In 2024, Disney faced two significant cyberattacks: one stemming from an ex-employee’s sabotage and another involving an AI-driven malicious hack, which led to the exposure of internal vulnerabilities and the theft of 1.1TB of sensitive data.
The Walt Disney Company has recently experienced targeted cyberattacks targeting its infrastructure, with the incidents linked to disgruntled former employees and external threats. Both events underscore a concerning trend in cyber vulnerabilities, featuring activities ranging from digital sabotage to extensive data breaches.
Michael Scheuer, Former Disney Employee
One notable incident involved Michael Scheuer, previously a menu production manager at Walt Disney World. Following his termination for misconduct in June 2024, Scheuer orchestrated a digital sabotage campaign against Disney. He unlawfully accessed the company’s internal menu system, introducing detrimental changes that could have severely endangered patrons.
Among his alterations, he misclassified food items that contained peanuts as “peanut-free,” a potentially life-threatening error for individuals with allergies. Additionally, his VPN IP address matched the one used during his employment, raising suspicions regarding access controls post-termination.
Aside from food labeling, Scheuer tampered with wine region labels associated with recent mass shootings, altered prices, included offensive language, and replaced QR codes with links to activist websites related to the ongoing conflict in Gaza. He even changed the system’s font to Wingdings, rendering it practically unusable. Disney managed to identify these changes prior to their impact on customers.

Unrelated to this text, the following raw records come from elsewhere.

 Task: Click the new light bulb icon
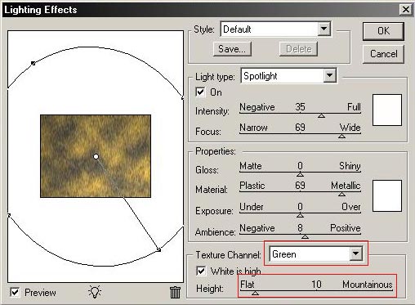[x=95, y=292]
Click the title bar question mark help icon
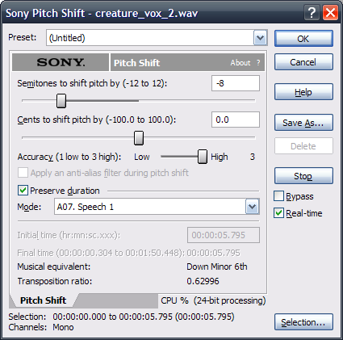The width and height of the screenshot is (343, 340). click(312, 12)
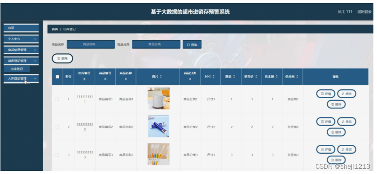The width and height of the screenshot is (377, 174).
Task: Open the toothpaste product thumbnail
Action: pos(158,126)
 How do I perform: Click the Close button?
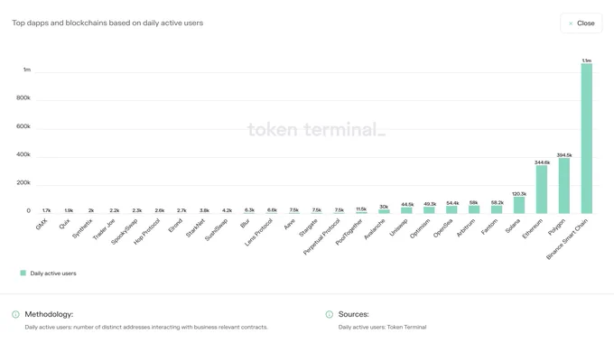(581, 23)
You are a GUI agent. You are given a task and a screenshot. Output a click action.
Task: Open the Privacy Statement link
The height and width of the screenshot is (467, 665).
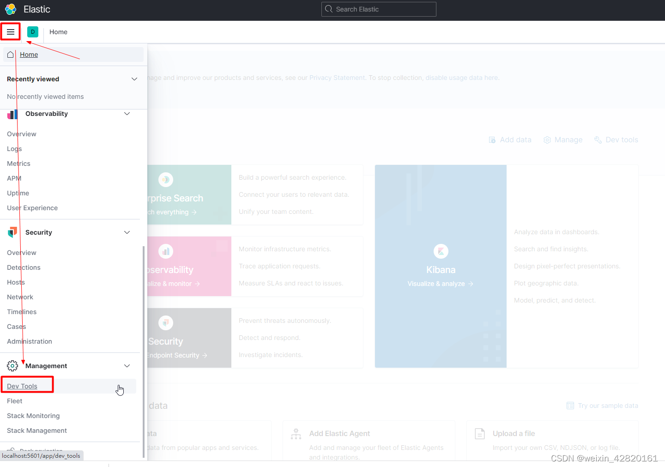[x=337, y=78]
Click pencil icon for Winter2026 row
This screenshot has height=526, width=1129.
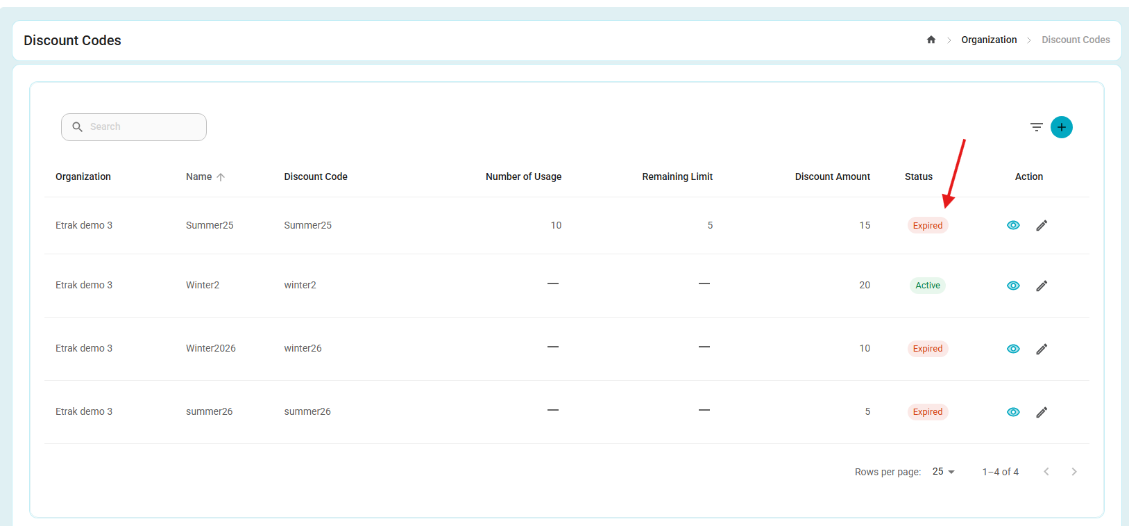coord(1042,349)
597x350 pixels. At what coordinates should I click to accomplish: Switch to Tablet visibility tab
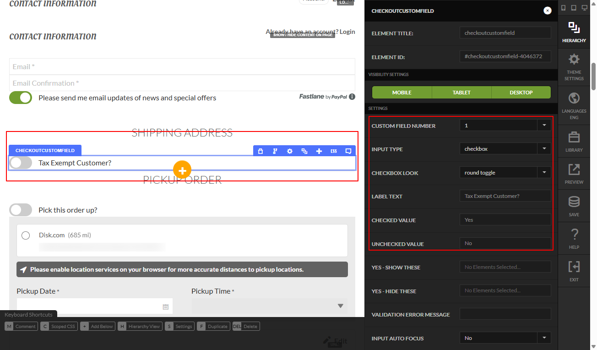(461, 92)
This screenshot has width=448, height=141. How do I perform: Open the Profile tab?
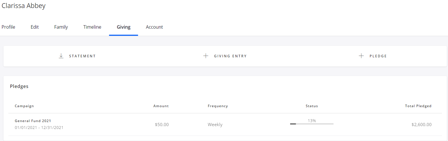[x=8, y=27]
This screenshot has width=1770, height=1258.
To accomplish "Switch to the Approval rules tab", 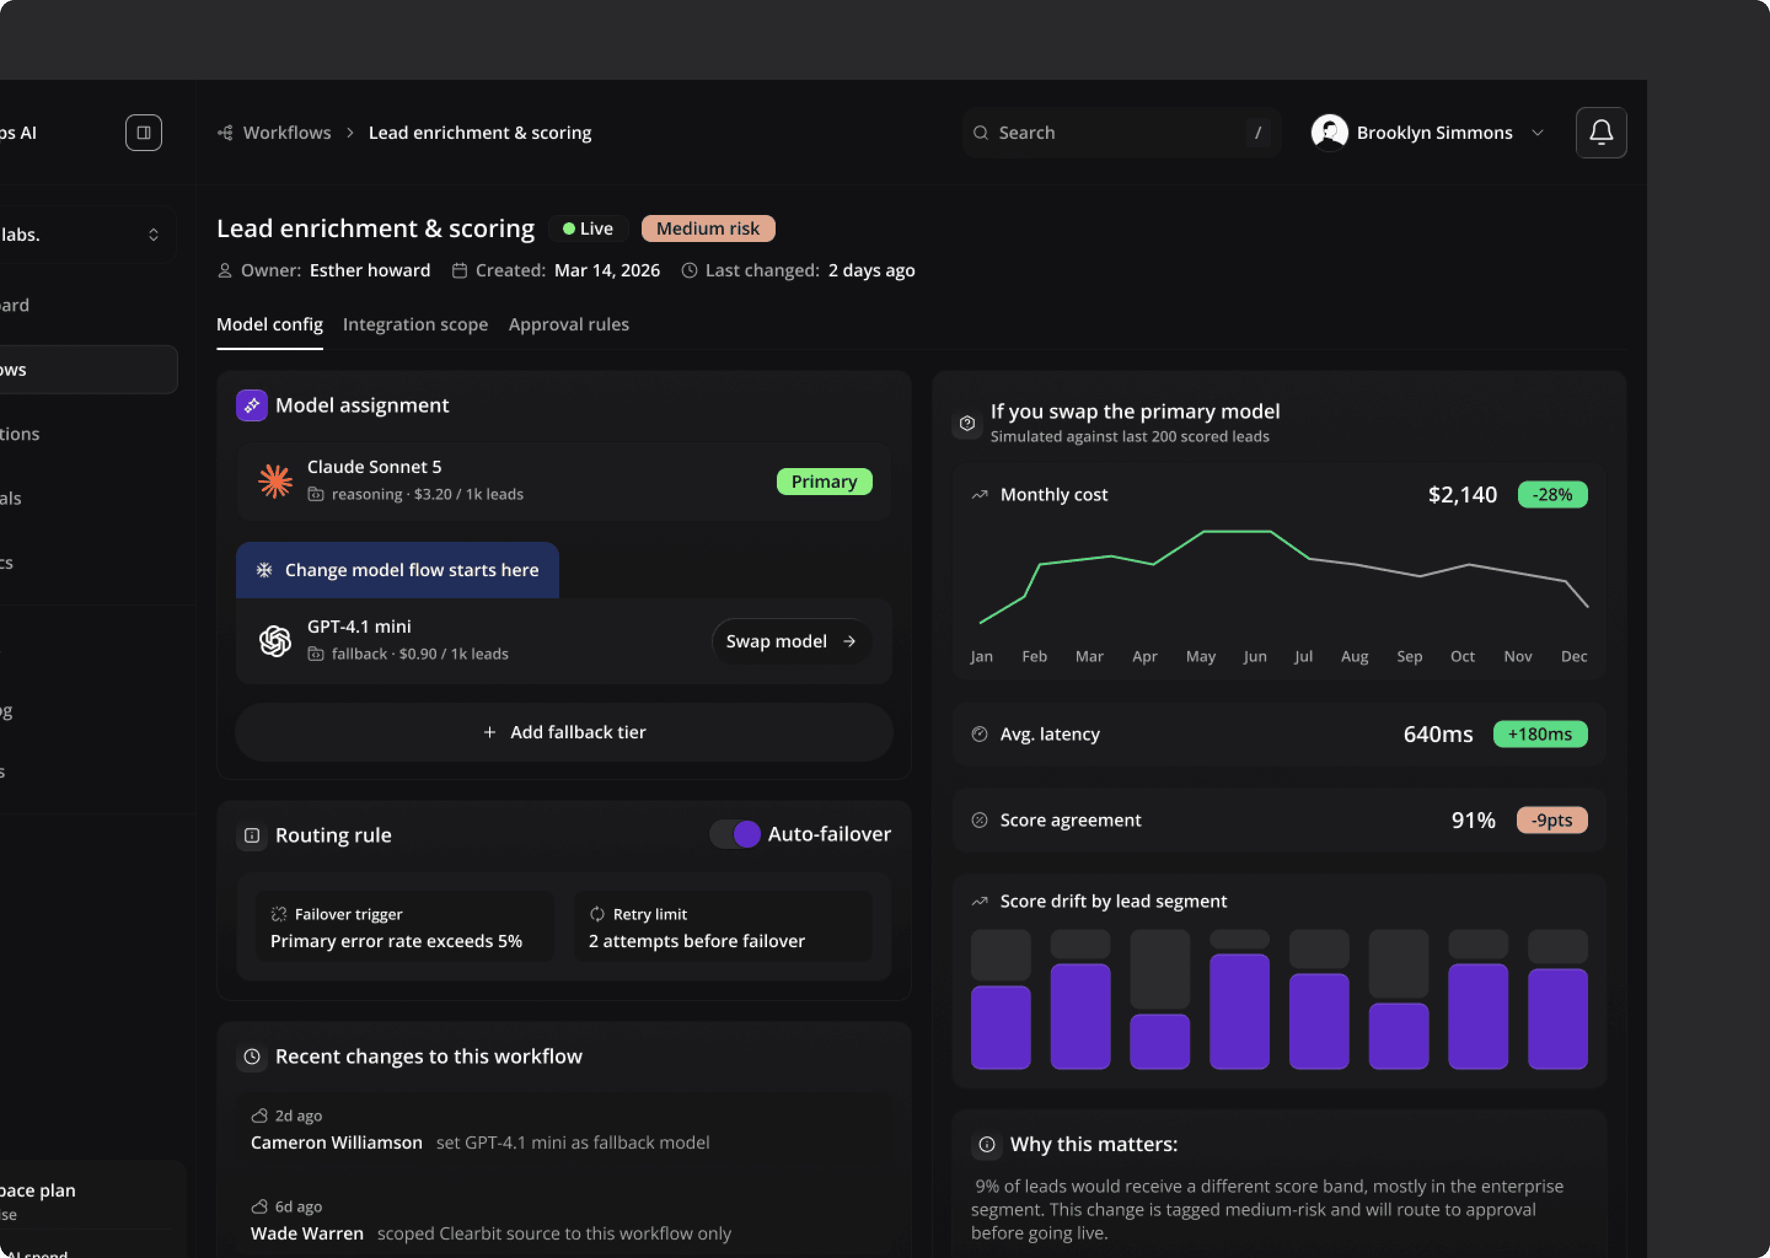I will [x=569, y=324].
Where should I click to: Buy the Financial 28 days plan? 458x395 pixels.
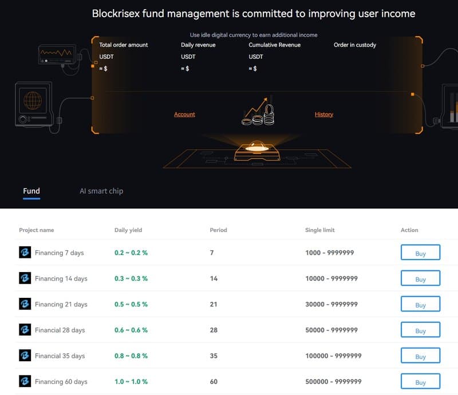point(420,330)
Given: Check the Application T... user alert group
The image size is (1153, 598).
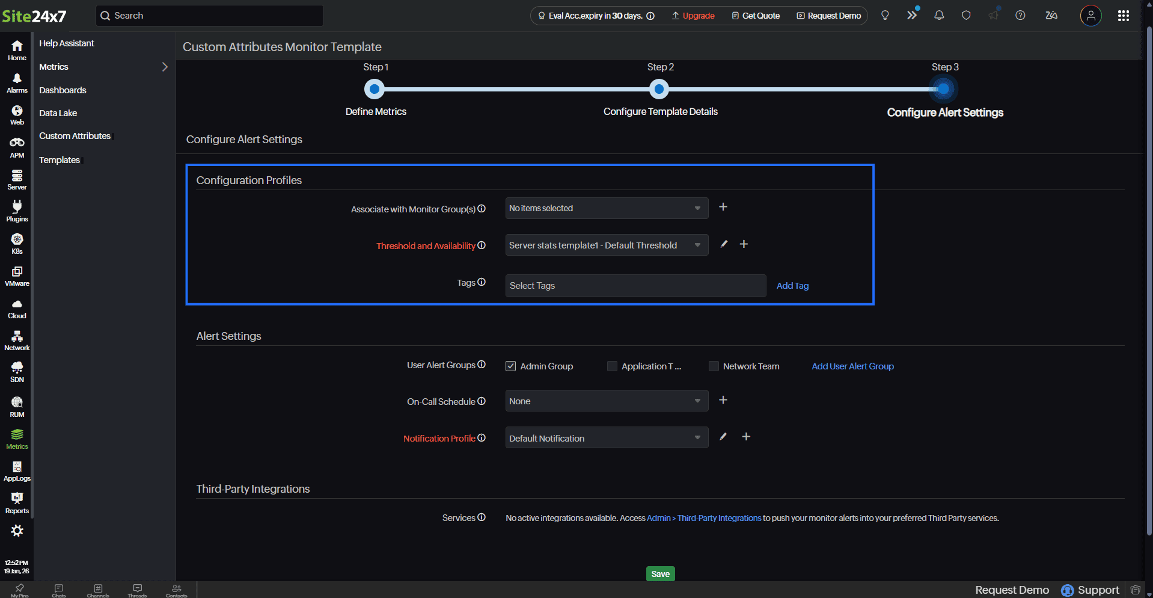Looking at the screenshot, I should [x=612, y=366].
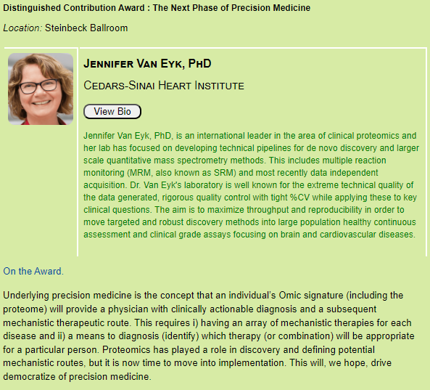The width and height of the screenshot is (430, 390).
Task: Click the italic Location label
Action: 22,28
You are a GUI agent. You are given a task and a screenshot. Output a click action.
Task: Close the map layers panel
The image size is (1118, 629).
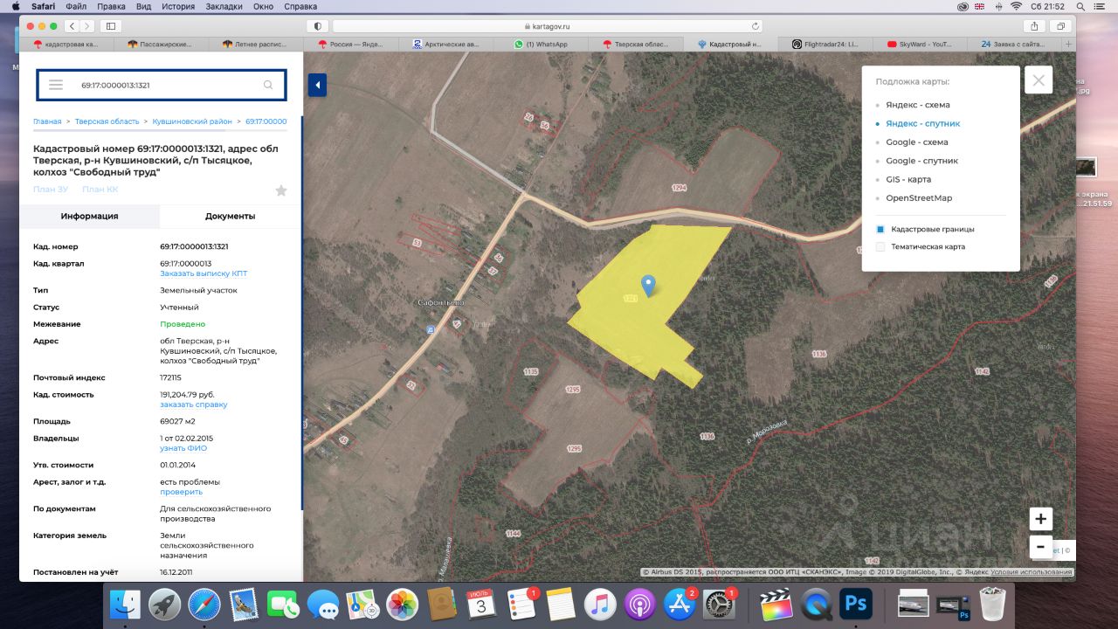(1039, 80)
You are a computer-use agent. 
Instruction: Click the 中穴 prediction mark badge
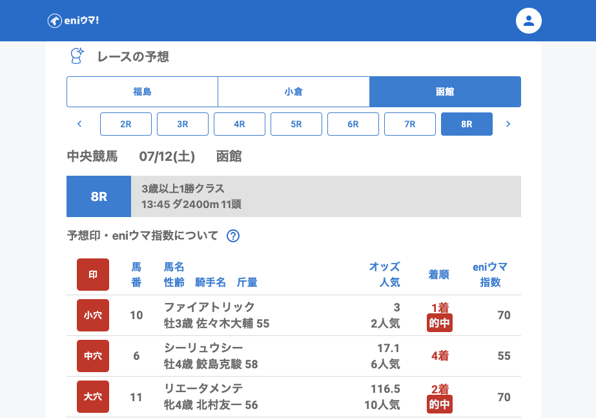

Furthermore, Scheuer deployed a bot designed to conduct repeated login attempts on at least 14 employee accounts, effectively locking them out. A folder on his computer contained personally identifiable information (PII) of various targets, suggesting possible intent to intimidate or harass them. After being arrested in October 2024, Scheuer pleaded guilty and was sentenced to three years in prison along with approximately $688,000 in restitution.
Malware-Laden AI Image Generator: NullBulge
In a separate incident, Ryan Mitchell Kramer, a 25-year-old Californian operating under the alias NullBulge, pleaded guilty to charges involving unauthorized access to a Disney employee’s computer and the threat to damage protected systems. This breach was executed through a malicious AI image generation extension that Kramer released on GitHub in April 2024.
The deceptive extension, entitled ComfyUI_LLMVISION, siphoned passwords and payment information, forwarding it to a Discord server controlled by Kramer. The embedded files were cleverly named after major AI companies like OpenAI and Anthropic, allowing him to gain access to restricted channels within Disney’s internal communication platform, finally amassing 1.1 terabytes of confidential data.
As part of his ruse as a hacktivist, Kramer publicly disclosed the stolen information when he received no interaction from Disney regarding his illegal activities. Court filings revealed that at least two additional individuals unwittingly installed Kramer’s malware, further compromising their systems and data. He is expected to face court proceedings in the coming weeks.
The repercussions of these cyber incidents are extensive, posing risks including consumer safety, reputational harm, and significant data compromise. This illustrates an urgent need for enhanced cybersecurity strategies, incorporating robust access control measures, continuous network activity monitoring, and comprehensive employee training to thwart social engineering attempts. By referencing the MITRE ATT&CK framework, organizations can better understand potential adversarial tactics and develop proactive defenses against such threats.